Data entries:
- - - -
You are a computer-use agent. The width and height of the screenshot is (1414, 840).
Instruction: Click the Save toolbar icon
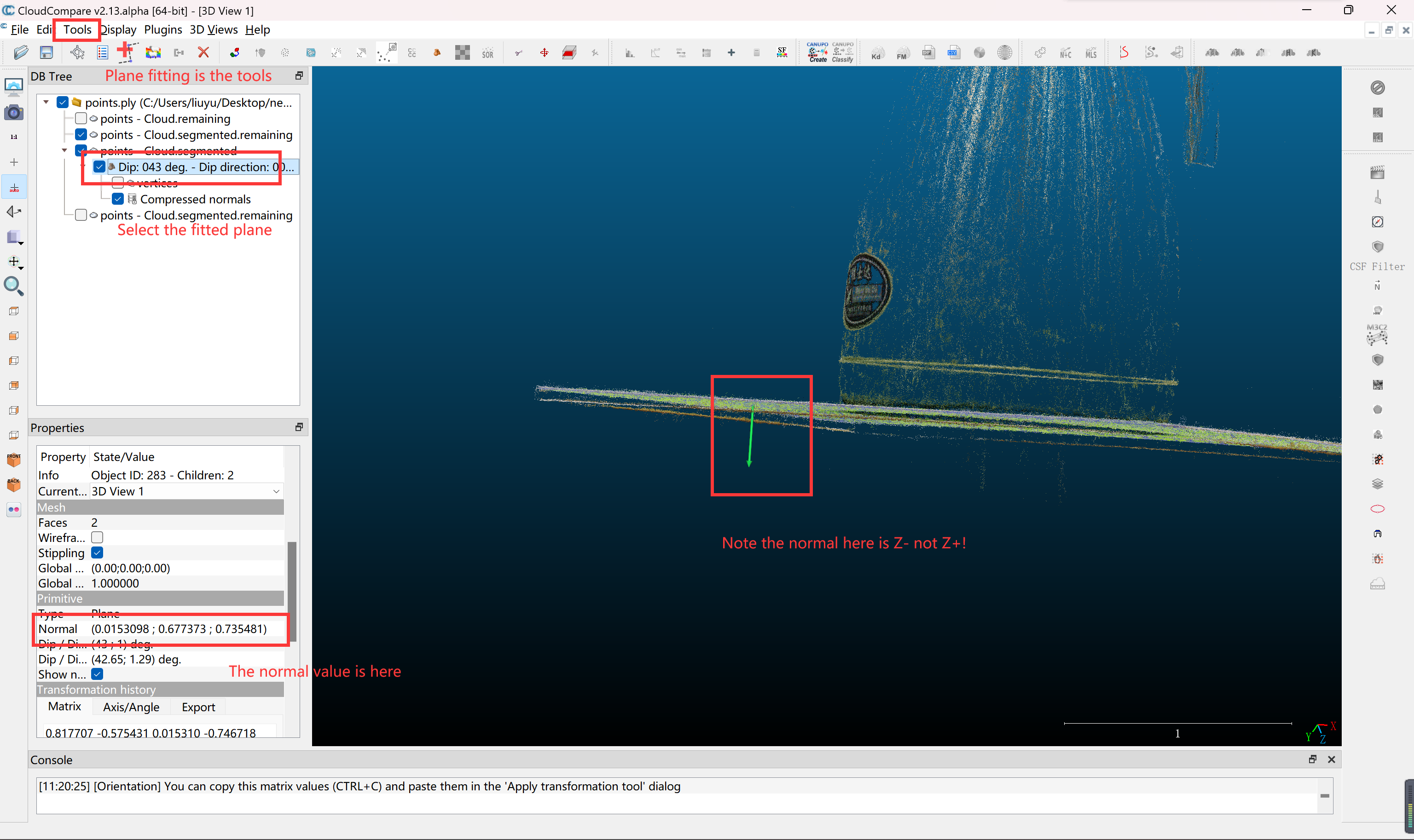[x=46, y=52]
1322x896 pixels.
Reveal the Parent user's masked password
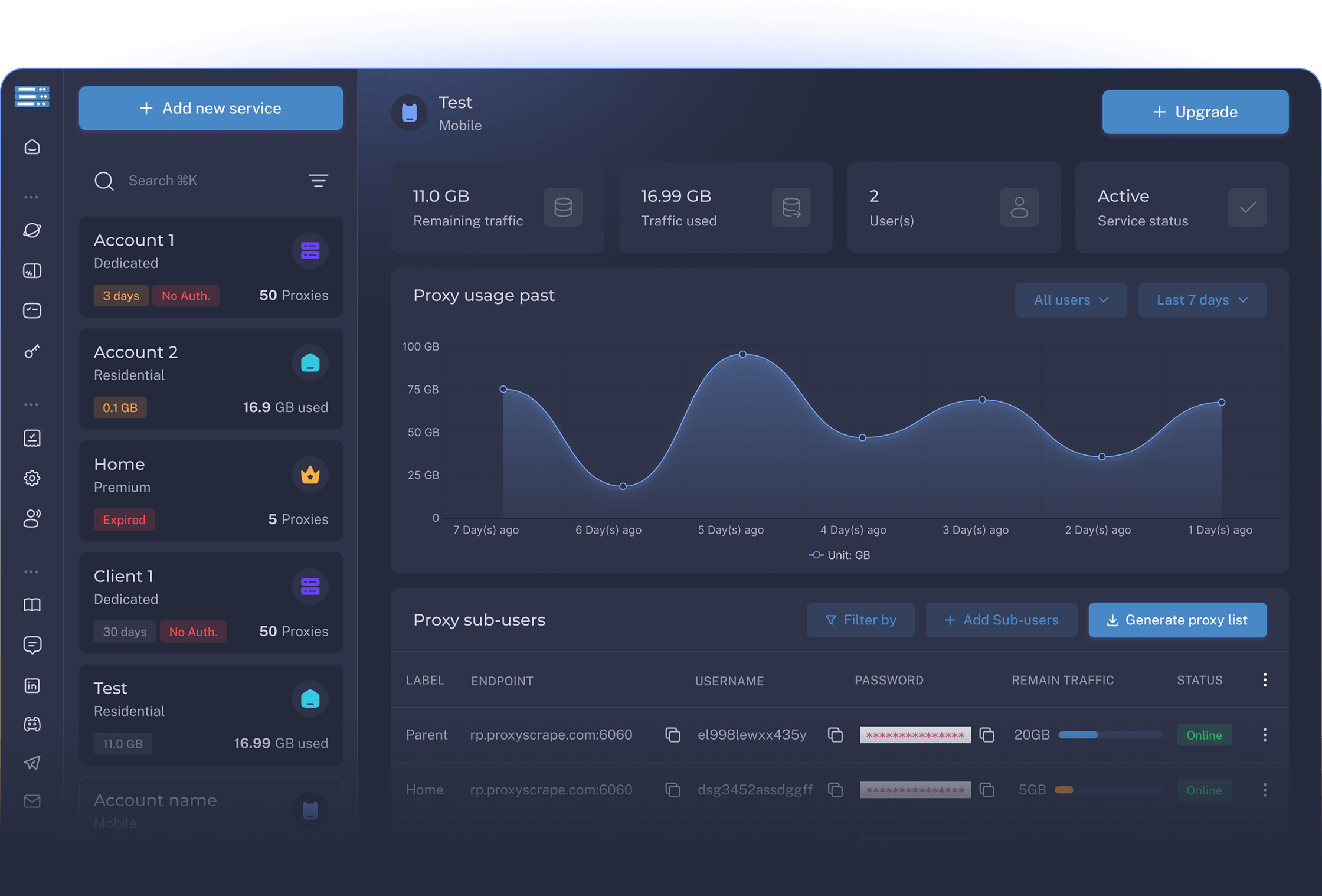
- - - -
- TASK:
Would you copy all of the data exactly? Keep the pictures out of it.

- EXERCISE RESPONSE:
You are a computer-use agent. The width and height of the screenshot is (1414, 840).
Instruction: Click the Save toolbar icon
[x=46, y=52]
1322x896 pixels.
Reveal the Parent user's masked password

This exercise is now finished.